Policymakers in China were facing the dilemma of driving growth while preventing the property market from overheating, an economist said Monday as prices in the world's second largest economy jumped in August.
Average new home prices in China's 70 major cities rose 9.2 percent in August from a year earlier, accelerating from a 7.9 percent increase in July, an official survey from the National Bureau of Statistics showed Monday. Home prices rose 1.5 percent from July.
But according to Donna Kwok, senior China economist at UBS, the importance of the property sector to China's overall economic health, posed a challenge. It contributes up to one-third of GDP as its effects filter through to related businesses such as heavy industries and raw materials.
"On the one hand, they need to temper the signs of froth that we are seeing in the higher-tier cities. On the other hand, they are still having to rely on the (market's) contribution to headline GDP growth that property investment as the whole—which is still reliant on the lower-tier city recovery—generates…so that 6.5 to 7 percent annual growth target is still met for this year," Kwok told CNBC's "Street Signs."
The data showed prices in the first-tier cities of Shanghai and Beijing prices rose 31.2 percent and 23.5 percent, respectively.
Home prices in the second tier cities of Xiamen and Hefei saw the larges price gains, rising 43.8 percent and 40.3 percent respectively, from a year ago.
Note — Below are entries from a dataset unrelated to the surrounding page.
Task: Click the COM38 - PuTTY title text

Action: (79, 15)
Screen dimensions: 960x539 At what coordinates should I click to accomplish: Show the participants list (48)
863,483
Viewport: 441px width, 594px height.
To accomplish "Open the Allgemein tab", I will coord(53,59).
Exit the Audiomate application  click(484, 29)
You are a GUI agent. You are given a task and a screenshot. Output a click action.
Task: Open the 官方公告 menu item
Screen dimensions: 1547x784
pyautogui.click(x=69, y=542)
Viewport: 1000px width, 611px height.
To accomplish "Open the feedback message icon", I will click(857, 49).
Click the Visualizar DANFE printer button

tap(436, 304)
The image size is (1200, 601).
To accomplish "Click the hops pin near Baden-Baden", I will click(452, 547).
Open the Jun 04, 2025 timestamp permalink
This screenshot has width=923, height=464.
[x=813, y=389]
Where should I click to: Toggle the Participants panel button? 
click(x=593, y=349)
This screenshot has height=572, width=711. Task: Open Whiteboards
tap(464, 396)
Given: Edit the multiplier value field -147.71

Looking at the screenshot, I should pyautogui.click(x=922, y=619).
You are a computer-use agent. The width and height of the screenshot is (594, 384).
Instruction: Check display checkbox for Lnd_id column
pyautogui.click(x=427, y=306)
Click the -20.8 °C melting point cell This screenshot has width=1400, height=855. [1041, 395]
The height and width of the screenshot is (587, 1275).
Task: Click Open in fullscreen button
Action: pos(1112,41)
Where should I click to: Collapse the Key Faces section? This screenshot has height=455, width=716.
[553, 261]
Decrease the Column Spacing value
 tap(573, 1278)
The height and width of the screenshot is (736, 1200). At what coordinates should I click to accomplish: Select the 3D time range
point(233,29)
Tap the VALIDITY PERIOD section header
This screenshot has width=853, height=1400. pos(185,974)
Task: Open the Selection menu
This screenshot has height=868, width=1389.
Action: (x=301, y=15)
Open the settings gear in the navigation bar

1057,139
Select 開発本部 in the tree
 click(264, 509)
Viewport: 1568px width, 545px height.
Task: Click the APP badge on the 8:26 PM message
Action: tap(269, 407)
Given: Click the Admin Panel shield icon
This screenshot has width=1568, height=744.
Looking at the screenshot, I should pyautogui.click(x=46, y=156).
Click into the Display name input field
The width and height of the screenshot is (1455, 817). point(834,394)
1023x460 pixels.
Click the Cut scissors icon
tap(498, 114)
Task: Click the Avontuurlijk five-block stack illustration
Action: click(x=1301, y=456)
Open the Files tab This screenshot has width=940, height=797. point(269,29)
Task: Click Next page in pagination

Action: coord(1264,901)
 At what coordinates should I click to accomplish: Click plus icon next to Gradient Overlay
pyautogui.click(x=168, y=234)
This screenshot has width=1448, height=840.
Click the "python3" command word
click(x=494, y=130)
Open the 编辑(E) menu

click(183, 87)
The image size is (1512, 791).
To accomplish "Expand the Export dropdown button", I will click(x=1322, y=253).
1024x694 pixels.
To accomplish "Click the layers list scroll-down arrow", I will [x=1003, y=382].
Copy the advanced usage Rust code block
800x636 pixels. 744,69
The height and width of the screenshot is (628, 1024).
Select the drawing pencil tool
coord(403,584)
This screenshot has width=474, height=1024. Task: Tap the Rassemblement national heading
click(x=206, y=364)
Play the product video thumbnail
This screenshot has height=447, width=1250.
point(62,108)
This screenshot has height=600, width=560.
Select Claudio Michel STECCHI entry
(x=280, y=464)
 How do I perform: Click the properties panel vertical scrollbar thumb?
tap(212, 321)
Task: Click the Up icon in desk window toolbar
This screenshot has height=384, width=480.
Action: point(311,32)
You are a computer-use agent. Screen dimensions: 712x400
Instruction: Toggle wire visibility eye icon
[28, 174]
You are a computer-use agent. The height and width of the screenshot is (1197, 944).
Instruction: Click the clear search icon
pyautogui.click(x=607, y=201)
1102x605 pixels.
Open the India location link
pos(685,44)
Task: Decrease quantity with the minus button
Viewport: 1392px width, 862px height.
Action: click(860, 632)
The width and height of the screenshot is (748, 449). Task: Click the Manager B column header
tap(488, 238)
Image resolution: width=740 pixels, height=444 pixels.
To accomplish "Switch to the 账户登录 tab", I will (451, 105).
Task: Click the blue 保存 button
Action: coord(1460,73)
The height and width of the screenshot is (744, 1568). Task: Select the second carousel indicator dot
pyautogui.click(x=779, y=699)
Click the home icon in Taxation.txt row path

Earlier, the Chinese government introduced measures aimed at boosting home sales to reduce large inventories in an effort to limit an economic slowdown.
While the moves have boosted prices in top-tier cities with some spillover in lower-tier cities, there were still concerns of uneven bubbles in the market.
"We are seeing potential signs of selective pockets of bubbles appearing again, especially in tier 1 and tier 2 cities," Kwok said.
The Chinese government in the meantime was rolling out selective cooling measures in these cities to try to even out growth.
"If it's navigated in a such a way that the (positive) spillover to the adjacent tier 3 cities continues to spread further, then maybe that's where you may get a first or second best outcome resulting," she added.
Reuters contributed to this article.